*Exercise instructions*: Retype each of the following records line for line, without changing a single character.

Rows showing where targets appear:
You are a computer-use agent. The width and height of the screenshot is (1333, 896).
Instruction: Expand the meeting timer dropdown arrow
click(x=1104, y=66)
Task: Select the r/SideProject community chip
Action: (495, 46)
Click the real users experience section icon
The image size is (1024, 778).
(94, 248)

*Solution to the exercise*:
You are a computer-use agent. The width and height of the screenshot is (1333, 896).
Instruction: Expand the meeting timer dropdown arrow
click(x=1104, y=66)
Task: Select the r/SideProject community chip
Action: (495, 46)
Click the real users experience section icon
The image size is (1024, 778).
(94, 248)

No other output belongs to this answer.